Recognition languages
Contents
[
Hide
]
Aspose.OCR for Java can recognize a text in a large number of languages and all popular writing scripts, including texts with mixed languages.
To specify a language for recognition, provide one of the following values in setLanguage
method of RecognitionSettings class:
Value | Language |
---|---|
Language.None |
Extended Latin characters, including diacritics |
Language.Latin |
Extended Latin characters, including diacritics |
Language.Cyrillic |
Cyrillic characters |
Language.Bel |
Belorussian |
Language.Bul |
Bulgarian |
Language.Chi |
Chinese (more than 6,000 characters) |
Language.Cze |
Czech |
Language.Dan |
Danish |
Language.Deu |
German |
Language.Dum |
Dutch |
Language.Eng |
English |
Language.Est |
Estonian |
Language.Fin |
Finnish |
Language.Fra |
French |
Language.Hin |
Hindi |
Language.Ita |
Italian |
Language.Kaz |
Kazakh |
Language.Lav |
Latvian |
Language.Lit |
Lithuanian |
Language.Nor |
Norwegian |
Language.Pol |
Polish |
Language.Por |
Portuguese |
Language.Rum |
Romanian |
Language.Rus |
Russian |
Language.Slk |
Slovak |
Language.Slv |
Slovene |
Language.Spa |
Spanish |
Language.Srp |
Serbian |
Language.Srp_hrv |
Serbo-Croatian |
Language.Swe |
Swedish |
Language.Ukr |
Ukrainian |
If this parameter is omitted, the OCR engine will assume that the text is written in extended Latin.

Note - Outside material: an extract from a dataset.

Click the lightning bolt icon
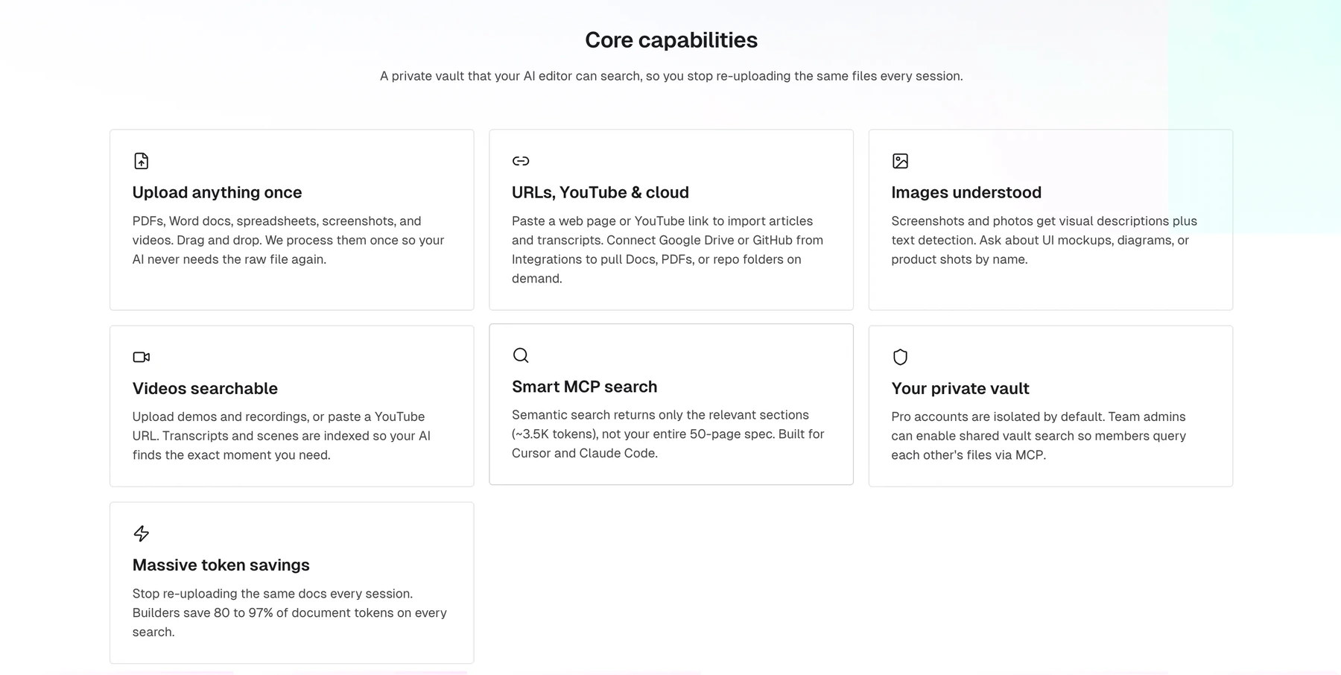 coord(141,533)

Make sure you specify the correct language for the image. If you try to recognize Cyrillic text using
Language.Eng
, only the characters that look the same in both languages (for example, с
and c
) will be correctly recognized. Other characters will be replaced with similar-looking alternatives.
Example
The following code sample demonstrates how to specify the recognition language:
AsposeOCR api = new AsposeOCR();
RecognitionSettings recognitionSettings = new RecognitionSettings();
// Recognize Ukrainian text
recognitionSettings.setLanguage(Language.Ukr);
RecognitionResult result = api.RecognizePage("source.png", recognitionSettings);
System.out.println("Recognition result:\n" + result.recognitionText + "\n\n");